5 Things Your Partner Should Never Ask You For
1. ISOLATION FROM YOUR FAMILY OR FRIENDS
Each person in a relationship should have their own lives outside of the partnership – friends, family, or any other kind of social group that is separate from their partner’s. They should not be made to feel like they have to cut themselves off and rely on their partner alone. This is extremely unhealthy and leads to codependency.
2. LACK OF PRIDE IN YOUR OWN SUCCESS
Partners are supposed to support each other and lift each other up. They are supposed to celebrate together and be proud of each other. If your partner is telling you that you shouldn’t or don’t deserve to be proud, or that you should tone it down a notch, that’s a big red flag.
It’s important that you are aware of the difference between a reasonable request and a controlling, manipulative one. That way, you can catch any harmful ones and nip them in the bud before they grow out of control.

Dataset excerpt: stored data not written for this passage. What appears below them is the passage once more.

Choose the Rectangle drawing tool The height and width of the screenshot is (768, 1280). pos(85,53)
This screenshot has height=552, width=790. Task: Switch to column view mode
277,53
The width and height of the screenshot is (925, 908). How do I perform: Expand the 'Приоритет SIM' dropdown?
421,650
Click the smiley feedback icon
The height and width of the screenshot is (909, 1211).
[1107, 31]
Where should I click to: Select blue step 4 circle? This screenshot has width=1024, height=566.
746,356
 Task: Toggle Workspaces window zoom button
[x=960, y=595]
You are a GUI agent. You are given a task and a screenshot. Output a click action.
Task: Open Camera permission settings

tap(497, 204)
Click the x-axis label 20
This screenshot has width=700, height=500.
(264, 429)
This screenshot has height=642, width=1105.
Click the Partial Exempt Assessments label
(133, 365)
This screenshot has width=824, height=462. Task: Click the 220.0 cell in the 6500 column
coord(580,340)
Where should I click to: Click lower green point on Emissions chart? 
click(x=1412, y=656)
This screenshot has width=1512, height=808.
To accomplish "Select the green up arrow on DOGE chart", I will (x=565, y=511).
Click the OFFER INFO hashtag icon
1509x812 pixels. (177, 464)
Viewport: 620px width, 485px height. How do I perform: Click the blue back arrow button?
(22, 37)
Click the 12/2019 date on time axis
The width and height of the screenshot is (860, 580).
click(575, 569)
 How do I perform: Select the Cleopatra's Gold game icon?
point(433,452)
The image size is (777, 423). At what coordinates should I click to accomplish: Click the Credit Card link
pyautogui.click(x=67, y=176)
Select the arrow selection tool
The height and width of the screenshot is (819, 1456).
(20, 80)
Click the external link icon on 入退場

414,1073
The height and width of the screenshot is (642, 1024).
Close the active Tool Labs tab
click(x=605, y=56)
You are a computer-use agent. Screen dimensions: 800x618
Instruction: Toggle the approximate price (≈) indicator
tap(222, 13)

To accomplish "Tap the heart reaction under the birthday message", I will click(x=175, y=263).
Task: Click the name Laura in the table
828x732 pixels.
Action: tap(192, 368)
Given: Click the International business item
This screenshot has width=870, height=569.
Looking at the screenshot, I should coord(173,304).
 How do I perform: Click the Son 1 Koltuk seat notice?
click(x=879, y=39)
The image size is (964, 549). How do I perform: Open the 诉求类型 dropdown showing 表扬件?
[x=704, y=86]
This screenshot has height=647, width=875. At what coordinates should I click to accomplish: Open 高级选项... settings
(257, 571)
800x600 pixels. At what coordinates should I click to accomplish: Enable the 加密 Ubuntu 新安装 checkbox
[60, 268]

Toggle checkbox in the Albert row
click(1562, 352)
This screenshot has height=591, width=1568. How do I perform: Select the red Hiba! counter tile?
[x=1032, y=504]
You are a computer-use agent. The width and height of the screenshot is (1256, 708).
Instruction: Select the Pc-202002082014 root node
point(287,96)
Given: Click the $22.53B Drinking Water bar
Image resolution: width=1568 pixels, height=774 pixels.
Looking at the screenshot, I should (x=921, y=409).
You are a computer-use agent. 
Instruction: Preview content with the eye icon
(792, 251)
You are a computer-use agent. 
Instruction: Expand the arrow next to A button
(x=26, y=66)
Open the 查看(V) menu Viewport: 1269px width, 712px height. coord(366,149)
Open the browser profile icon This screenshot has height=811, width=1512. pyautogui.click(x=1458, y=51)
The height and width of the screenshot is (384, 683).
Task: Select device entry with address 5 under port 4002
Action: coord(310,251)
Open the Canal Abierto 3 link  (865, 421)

3. FORGIVENESS FOR TOXIC BEHAVIORS
No partner is perfect. At some point, your partner will slip up and wrong you. But if their immediate reaction when you call them out on the problem is to deflect blame or make excuses, you’re in trouble. A partner like this might say things like:
- I didn’t mean to do it! Can’t you just forget it, already?
- Come on, it’s not a big deal. Let it go.
- You made me do this!
4. TO BE IN THE MIDDLE
You’re not your partner’s errand-servant. You’re not there to solve their problems on your own so they can avoid them. If a partner continuously asks you to take on a middleman role, tread carefully. Here are a couple of situations where you might find yourself in the middle.
A) PICKING SIDES
A partner may get into a disagreement with someone you know and force you to pick a side. While you will likely support your partner because of your loyalty to them, the choice should still be up to you in the end and you shouldn’t be pressured into agreeing with them.
B) PASSING MESSAGES
Does your partner ask you to help them communicate with their friends or family members? Are you constantly asked to be the one to pass messages to others on their behalf, so they don’t have to face the consequences? This simply isn’t fair on you.
5. QUITTING OR CHANGING YOUR JOB
Some partners may feel insecure about the fact that you earn more or similar to them. Conversely, if you earn less than them, they may think negatively of you for not earning enough. Either way, these are toxic thoughts to have – and when acted on, they are especially damaging.